KOMISJA NADZORU FINANSOWEGO
Raport bieżący nr 17 / 2012
Data sporzÄ…dzenia: 2012-06-21
Skrócona nazwa emitenta
SADOVAYA GROUP S.A.
Temat
RESOLUTIONS OF THE ANNUAL GENERAL MEETING HELD ON 20 JUNE 2012
Podstawa prawna
Inne uregulowania
Treść raportu:
Sadovaya Group S.A., a joint stock company under Luxembourg law, with registered office at L-1331
Luxembourg, 65, boulevard Grande-Duchesse Charlotte, registered in the Luxembourg Register of
Companies under No. B 153.489, (the "Company"), hereby informs that the following resolutions
were approved at the Company’s annual general meeting of shareholders held on 20 June 2012:

1. to consider (i) the Management report of the Board of Directors on the statutory annual
accounts (unconsolidated) for the year ended 31 December 2011, drawn up according to
generally accepted accounting principles in Luxembourg and (ii) the report of the Statutory
Auditor (réviseur d’Entreprises agréé) for the year ended 31 December 2011.

The Chairwoman tabled (i) the Management report of the Board of Directors on the statutory
annual accounts (unconsolidated) for the year ended 31 December 2011, drawn up according
to generally accepted accounting principles in Luxembourg and (ii) the report of the Statutory
Auditor (réviseur d’Entreprises agréé) for the year ended 31 December 2011.

The Board of Directors presented its report for the financial year ending 31 December 2011,
which constitutes the management report (“Management Report") as defined by Luxembourg
Law, covering the annual consolidated financial statements and the statutory annual accounts as
of and for the year ended 31 December 2011, and for the accounting period then ended.

As permitted by Luxembourg Law, the Board of Directors has elected to prepare a single
Management Report covering both the Company and the Group.
A copy of said report was ordered to be filed with the Minutes of the Meeting.

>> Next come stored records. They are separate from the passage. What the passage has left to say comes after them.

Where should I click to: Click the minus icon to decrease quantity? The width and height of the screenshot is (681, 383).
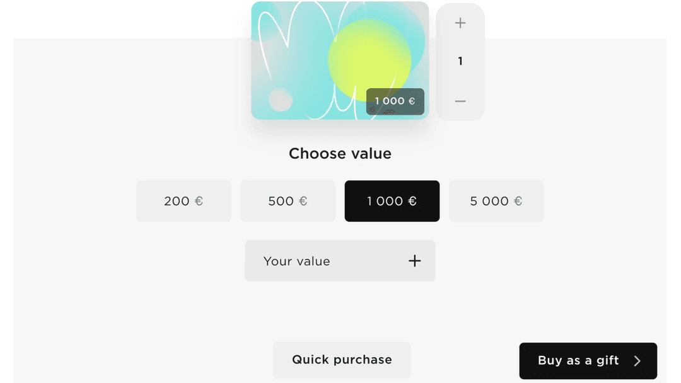coord(460,101)
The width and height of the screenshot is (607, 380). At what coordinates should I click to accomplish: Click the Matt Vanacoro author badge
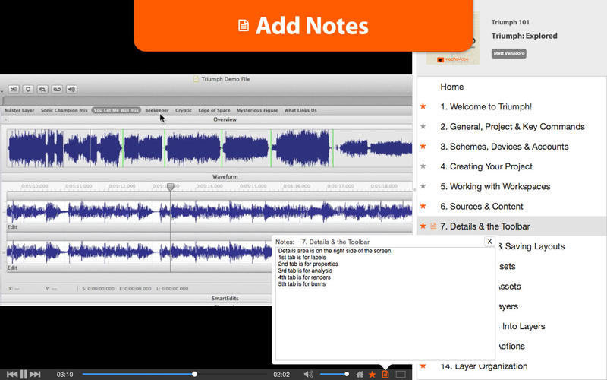tap(508, 53)
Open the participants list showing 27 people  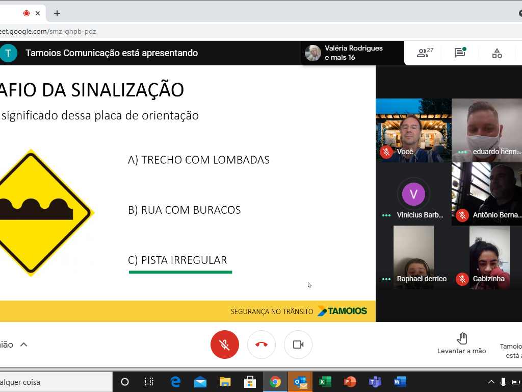(x=424, y=53)
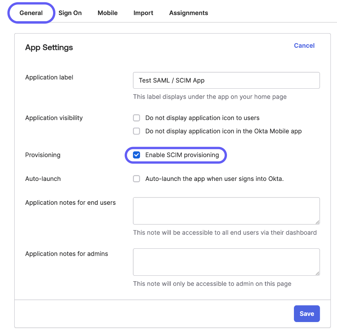337x334 pixels.
Task: Switch to the Sign On tab
Action: point(70,13)
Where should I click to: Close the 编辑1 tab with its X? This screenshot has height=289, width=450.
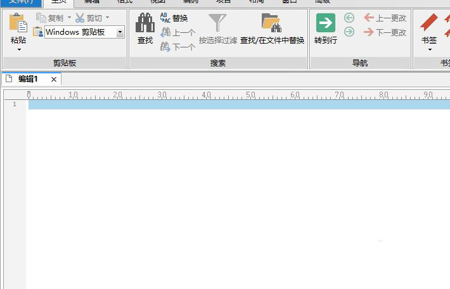tap(54, 79)
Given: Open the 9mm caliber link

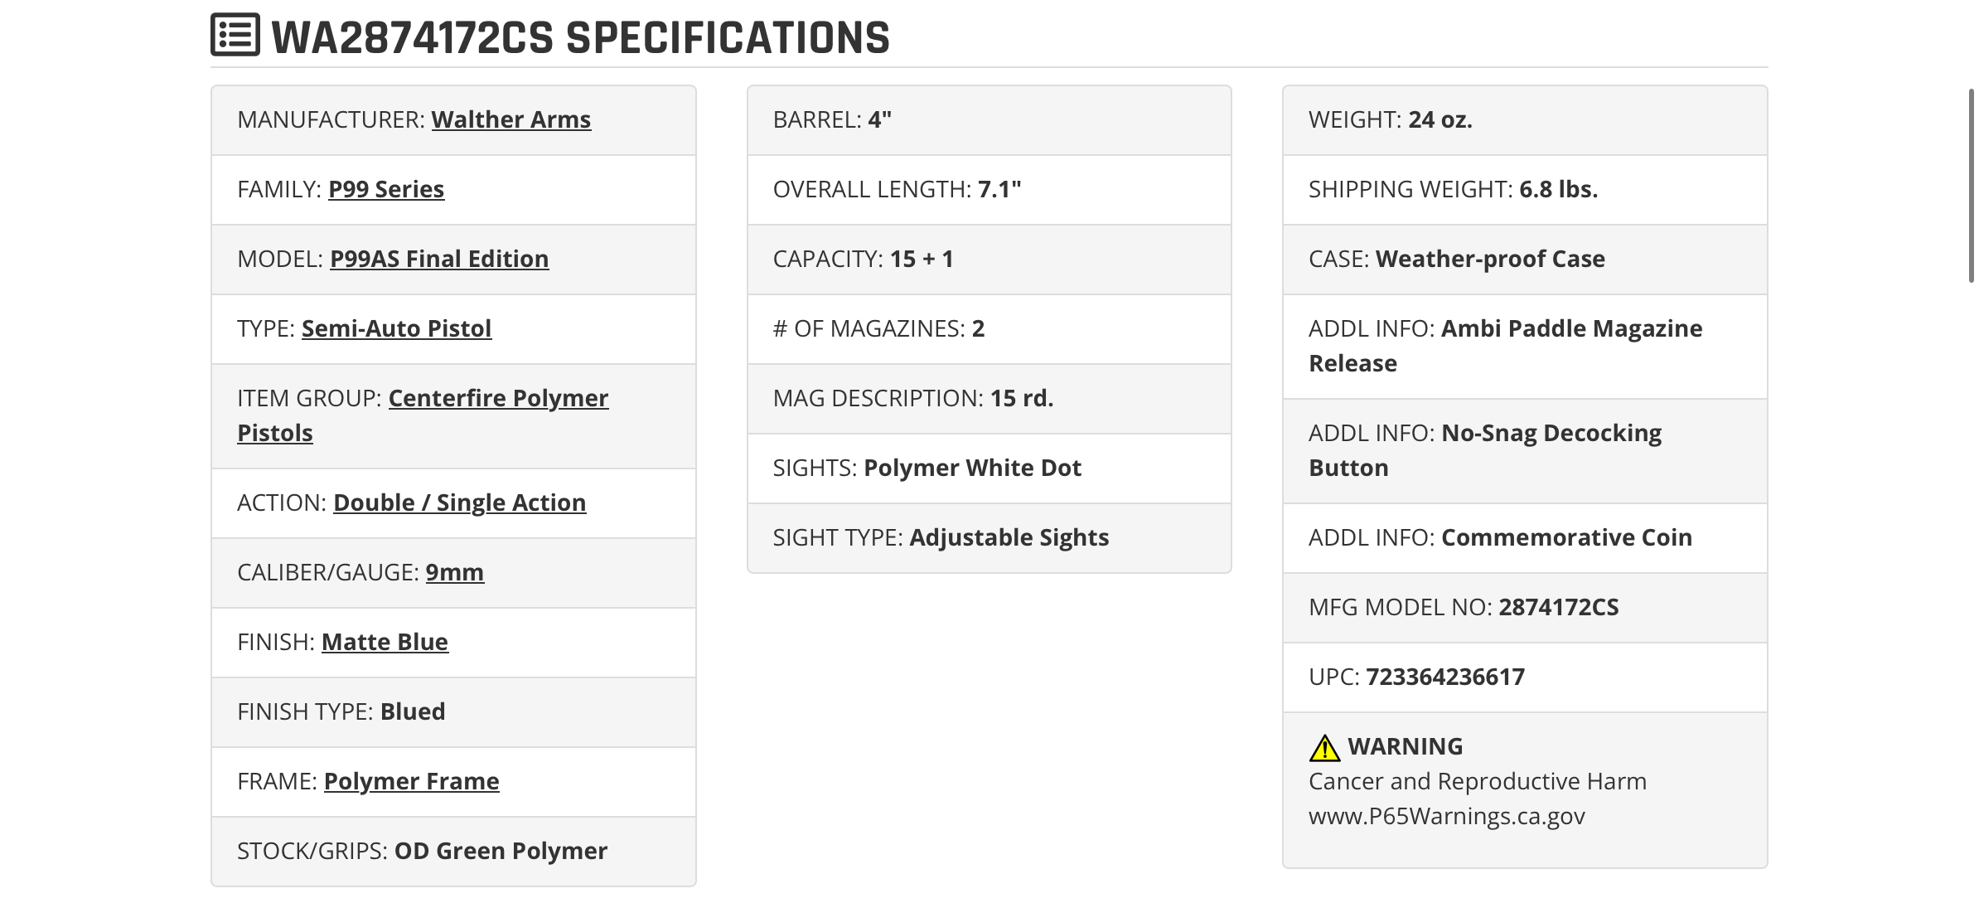Looking at the screenshot, I should point(454,572).
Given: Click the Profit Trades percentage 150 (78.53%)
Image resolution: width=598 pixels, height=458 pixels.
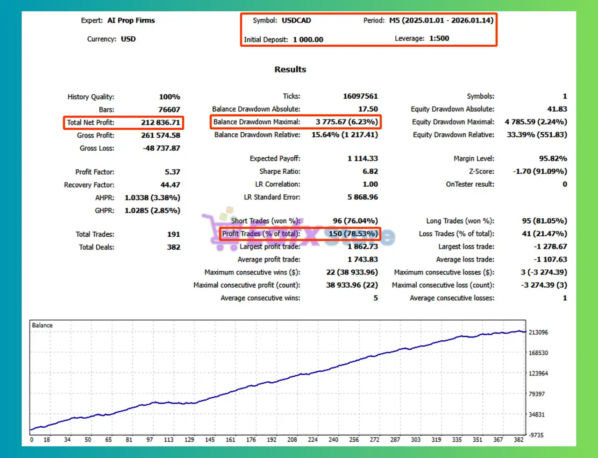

FOR: 32,314,270 AGAINST: - ABSTAINING: -

2. to approve the statutory annual accounts (unconsolidated) for the year ended 31 December
2011, drawn up according to generally accepted accounting principles in Luxembourg for the
year ended 31 December 2011.

The Chairwoman proposed to approve the statutory annual accounts (unconsolidated) for the
year ended 31 December 2011, drawn up according to generally accepted accounting
principles in Luxembourg for the year ended 31 December 2011.

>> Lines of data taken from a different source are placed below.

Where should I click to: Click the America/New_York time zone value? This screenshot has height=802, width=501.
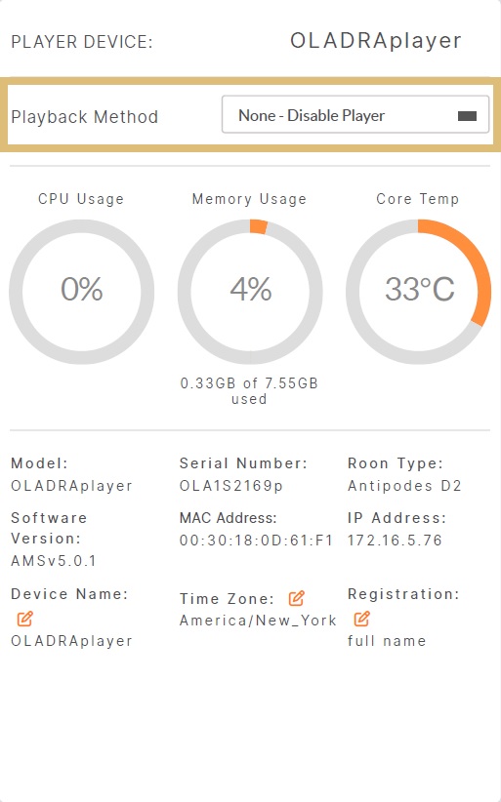(x=258, y=621)
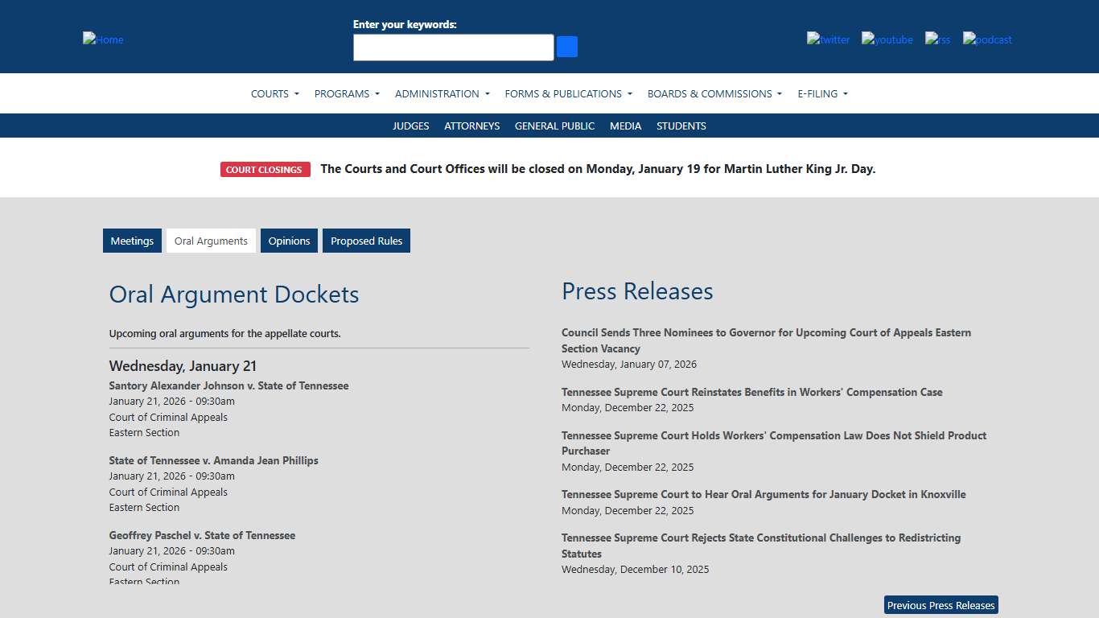This screenshot has height=618, width=1099.
Task: Open the PROGRAMS dropdown
Action: pos(346,93)
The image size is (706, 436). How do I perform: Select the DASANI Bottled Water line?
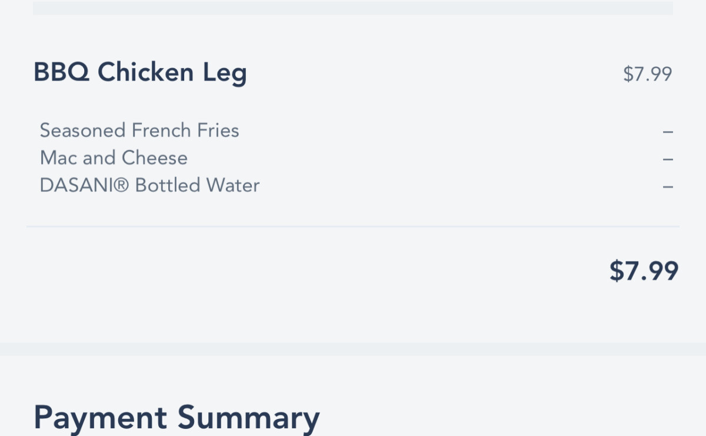coord(149,185)
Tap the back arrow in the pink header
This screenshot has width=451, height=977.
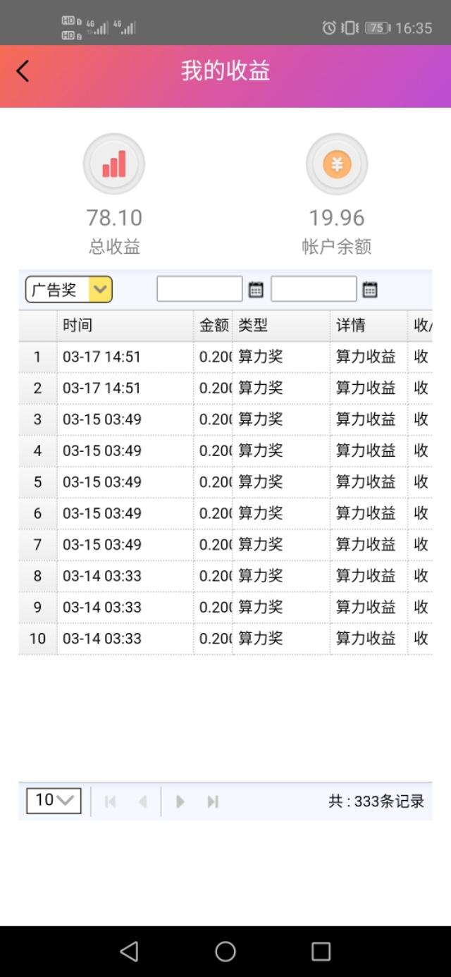tap(22, 70)
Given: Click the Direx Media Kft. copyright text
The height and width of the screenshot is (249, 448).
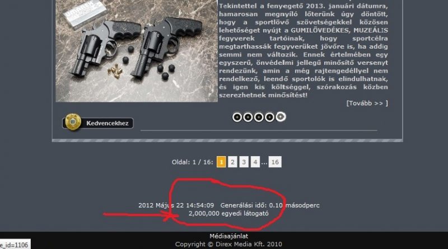Looking at the screenshot, I should click(x=228, y=244).
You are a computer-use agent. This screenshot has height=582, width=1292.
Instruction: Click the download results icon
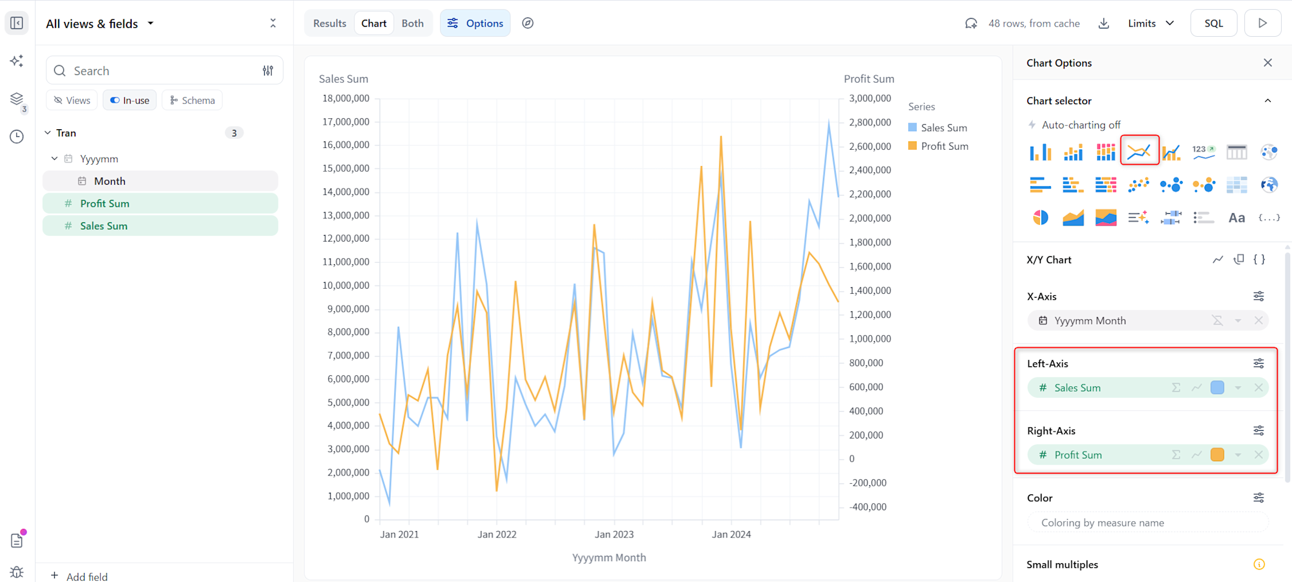[x=1104, y=23]
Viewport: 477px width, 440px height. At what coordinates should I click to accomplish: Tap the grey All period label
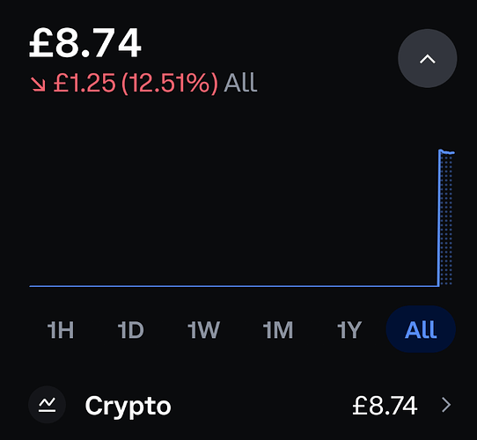(240, 83)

FOR: 32,314,270 AGAINST: - ABSTAINING: -

3. to consider the Management report of the Board of Directors on the consolidated financial
statements for the year ended 31 December 2011, drawn up in accordance with International
Financial Reporting Standards as adopted in the European Union, and report of the Auditor
(réviseur d’Entreprises agréé), as stated above in item 1.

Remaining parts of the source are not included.